| Exercise description |
Return only the line that contains "Screen dimensions: 1148x1045" and each line after it, through the last line of the data below, copied exactly.

Data records:
┄┄┄┄┄┄┄┄┄┄
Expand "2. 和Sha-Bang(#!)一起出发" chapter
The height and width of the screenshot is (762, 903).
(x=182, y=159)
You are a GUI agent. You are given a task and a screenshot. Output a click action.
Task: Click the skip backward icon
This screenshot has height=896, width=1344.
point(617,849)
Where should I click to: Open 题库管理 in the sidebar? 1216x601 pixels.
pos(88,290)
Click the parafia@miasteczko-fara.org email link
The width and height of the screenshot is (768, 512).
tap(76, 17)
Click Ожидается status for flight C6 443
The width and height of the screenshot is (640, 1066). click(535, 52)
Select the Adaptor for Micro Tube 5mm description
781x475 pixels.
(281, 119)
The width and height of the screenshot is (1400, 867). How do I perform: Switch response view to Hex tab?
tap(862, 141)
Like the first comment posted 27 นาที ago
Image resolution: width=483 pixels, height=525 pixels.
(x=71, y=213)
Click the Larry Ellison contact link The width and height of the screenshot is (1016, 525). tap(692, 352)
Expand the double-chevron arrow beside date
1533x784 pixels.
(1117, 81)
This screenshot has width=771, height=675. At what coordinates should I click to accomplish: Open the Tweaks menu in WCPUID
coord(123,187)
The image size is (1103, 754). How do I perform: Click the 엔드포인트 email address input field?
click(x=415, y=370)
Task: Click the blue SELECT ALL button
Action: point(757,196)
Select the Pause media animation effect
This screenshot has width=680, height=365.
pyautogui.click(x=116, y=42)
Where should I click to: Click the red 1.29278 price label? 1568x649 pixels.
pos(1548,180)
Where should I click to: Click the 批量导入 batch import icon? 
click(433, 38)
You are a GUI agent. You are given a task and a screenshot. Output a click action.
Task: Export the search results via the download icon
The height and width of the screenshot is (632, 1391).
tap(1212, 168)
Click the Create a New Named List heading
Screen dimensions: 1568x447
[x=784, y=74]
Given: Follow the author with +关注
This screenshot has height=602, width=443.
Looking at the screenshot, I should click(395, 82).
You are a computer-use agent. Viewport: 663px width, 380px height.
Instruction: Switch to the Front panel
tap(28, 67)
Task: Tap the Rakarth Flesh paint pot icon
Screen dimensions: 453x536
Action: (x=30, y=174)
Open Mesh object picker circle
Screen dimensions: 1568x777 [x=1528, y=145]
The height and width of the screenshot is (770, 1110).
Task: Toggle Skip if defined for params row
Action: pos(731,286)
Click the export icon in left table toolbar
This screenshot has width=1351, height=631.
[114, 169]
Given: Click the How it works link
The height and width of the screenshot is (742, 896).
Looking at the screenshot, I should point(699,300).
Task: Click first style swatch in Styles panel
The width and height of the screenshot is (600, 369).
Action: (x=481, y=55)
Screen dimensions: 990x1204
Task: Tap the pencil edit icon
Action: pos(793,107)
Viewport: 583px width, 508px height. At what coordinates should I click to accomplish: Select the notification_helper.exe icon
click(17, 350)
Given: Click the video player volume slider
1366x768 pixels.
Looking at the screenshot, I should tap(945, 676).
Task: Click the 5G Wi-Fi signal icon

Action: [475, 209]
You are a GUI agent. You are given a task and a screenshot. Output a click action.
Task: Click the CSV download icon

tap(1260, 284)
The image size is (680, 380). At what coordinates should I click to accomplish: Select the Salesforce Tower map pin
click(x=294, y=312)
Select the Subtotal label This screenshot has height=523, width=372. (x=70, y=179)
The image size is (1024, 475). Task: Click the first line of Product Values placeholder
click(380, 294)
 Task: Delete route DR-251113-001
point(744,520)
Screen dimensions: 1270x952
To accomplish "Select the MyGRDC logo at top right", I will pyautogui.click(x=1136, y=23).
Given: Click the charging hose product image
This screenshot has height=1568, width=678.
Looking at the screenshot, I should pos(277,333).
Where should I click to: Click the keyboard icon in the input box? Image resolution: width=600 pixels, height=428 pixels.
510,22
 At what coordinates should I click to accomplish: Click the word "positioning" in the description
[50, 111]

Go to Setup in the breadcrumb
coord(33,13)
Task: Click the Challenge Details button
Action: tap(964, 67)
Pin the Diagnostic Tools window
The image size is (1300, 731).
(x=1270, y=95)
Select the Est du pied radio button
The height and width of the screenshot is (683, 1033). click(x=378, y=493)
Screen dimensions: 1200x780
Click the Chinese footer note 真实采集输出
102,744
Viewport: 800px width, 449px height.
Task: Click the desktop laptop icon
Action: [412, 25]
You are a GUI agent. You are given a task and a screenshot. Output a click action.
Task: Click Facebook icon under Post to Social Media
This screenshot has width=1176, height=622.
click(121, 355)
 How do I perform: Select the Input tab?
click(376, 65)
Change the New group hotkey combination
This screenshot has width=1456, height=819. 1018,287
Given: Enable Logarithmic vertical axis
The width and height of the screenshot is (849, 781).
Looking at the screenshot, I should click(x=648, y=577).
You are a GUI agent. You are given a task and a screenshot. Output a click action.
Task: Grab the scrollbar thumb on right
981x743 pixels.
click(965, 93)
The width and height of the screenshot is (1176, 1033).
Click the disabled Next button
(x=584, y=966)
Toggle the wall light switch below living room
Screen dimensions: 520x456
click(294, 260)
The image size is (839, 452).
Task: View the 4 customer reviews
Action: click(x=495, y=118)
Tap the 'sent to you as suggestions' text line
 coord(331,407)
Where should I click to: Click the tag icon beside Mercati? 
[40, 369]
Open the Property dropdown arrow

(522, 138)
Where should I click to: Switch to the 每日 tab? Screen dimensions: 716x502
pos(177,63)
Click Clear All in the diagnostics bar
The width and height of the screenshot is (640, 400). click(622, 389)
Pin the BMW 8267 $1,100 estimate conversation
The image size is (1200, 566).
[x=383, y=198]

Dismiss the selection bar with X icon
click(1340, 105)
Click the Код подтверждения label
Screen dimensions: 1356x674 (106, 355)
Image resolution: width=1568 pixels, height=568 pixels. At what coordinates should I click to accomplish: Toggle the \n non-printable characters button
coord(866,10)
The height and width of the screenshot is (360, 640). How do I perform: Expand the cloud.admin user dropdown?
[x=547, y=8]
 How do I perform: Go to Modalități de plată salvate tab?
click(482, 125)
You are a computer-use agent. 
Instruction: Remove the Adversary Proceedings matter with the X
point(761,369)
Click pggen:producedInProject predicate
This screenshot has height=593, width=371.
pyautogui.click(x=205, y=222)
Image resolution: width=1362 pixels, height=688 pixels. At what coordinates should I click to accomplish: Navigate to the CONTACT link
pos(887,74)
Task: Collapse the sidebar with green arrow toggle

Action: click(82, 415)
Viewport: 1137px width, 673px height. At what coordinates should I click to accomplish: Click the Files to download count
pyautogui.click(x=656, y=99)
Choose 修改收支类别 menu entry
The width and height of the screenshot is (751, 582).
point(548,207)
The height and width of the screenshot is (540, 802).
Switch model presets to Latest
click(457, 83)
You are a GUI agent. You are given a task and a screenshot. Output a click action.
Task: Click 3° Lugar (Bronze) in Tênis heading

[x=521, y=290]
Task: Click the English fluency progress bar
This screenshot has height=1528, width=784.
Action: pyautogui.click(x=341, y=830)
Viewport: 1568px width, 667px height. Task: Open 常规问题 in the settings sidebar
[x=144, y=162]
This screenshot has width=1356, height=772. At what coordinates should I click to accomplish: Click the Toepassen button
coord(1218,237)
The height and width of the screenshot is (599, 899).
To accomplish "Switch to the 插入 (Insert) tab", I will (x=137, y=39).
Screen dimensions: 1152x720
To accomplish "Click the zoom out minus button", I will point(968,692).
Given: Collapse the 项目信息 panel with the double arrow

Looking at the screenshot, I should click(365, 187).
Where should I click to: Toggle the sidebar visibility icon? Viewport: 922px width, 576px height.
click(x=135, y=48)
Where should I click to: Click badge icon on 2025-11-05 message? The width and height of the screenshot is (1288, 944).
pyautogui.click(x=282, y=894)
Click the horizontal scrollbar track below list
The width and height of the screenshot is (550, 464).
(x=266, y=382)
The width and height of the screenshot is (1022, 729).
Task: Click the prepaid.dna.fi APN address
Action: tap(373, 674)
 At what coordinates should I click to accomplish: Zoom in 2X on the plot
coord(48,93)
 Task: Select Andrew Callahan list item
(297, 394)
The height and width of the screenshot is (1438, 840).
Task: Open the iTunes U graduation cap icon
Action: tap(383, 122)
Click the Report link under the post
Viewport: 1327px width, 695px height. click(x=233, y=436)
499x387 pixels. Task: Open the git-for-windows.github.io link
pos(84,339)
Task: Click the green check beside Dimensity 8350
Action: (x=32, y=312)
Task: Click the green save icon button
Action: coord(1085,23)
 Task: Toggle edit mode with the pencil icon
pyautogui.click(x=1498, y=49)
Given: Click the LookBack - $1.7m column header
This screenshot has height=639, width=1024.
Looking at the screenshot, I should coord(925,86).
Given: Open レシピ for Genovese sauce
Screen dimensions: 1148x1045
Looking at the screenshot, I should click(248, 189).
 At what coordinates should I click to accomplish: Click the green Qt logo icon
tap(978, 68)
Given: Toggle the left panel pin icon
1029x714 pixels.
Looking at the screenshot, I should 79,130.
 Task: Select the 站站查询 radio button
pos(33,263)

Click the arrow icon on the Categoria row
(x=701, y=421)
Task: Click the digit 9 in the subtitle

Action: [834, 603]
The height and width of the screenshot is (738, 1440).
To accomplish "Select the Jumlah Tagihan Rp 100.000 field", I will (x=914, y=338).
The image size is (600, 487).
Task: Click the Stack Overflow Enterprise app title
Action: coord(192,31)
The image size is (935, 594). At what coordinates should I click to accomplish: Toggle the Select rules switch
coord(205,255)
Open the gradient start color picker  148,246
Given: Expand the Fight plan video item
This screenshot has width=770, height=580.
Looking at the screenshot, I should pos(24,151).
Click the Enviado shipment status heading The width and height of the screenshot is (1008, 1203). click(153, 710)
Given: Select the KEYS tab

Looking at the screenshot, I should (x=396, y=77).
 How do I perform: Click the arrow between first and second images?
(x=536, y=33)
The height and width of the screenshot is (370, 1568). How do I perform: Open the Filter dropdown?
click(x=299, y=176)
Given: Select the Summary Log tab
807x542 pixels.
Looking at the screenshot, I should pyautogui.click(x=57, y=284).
┄┄┄┄┄┄┄┄┄┄
| Task answer |
Screen dimensions: 1148x1045
Looking at the screenshot, I should click(248, 189).
 At what coordinates should I click to accomplish: Click the green Qt logo icon
tap(978, 68)
Given: Toggle the left panel pin icon
1029x714 pixels.
Looking at the screenshot, I should 79,130.
 Task: Select the 站站查询 radio button
pos(33,263)

Click the arrow icon on the Categoria row
(x=701, y=421)
Task: Click the digit 9 in the subtitle

Action: [834, 603]
The height and width of the screenshot is (738, 1440).
To accomplish "Select the Jumlah Tagihan Rp 100.000 field", I will (x=914, y=338).
The image size is (600, 487).
Task: Click the Stack Overflow Enterprise app title
Action: coord(192,31)
The image size is (935, 594). At what coordinates should I click to accomplish: Toggle the Select rules switch
coord(205,255)
Open the gradient start color picker  148,246
Given: Expand the Fight plan video item
This screenshot has width=770, height=580.
Looking at the screenshot, I should pos(24,151).
Click the Enviado shipment status heading The width and height of the screenshot is (1008, 1203). click(153, 710)
Given: Select the KEYS tab

Looking at the screenshot, I should (x=396, y=77).
 How do I perform: Click the arrow between first and second images?
(x=536, y=33)
The height and width of the screenshot is (370, 1568). How do I perform: Open the Filter dropdown?
click(x=299, y=176)
Given: Select the Summary Log tab
807x542 pixels.
Looking at the screenshot, I should pyautogui.click(x=57, y=284).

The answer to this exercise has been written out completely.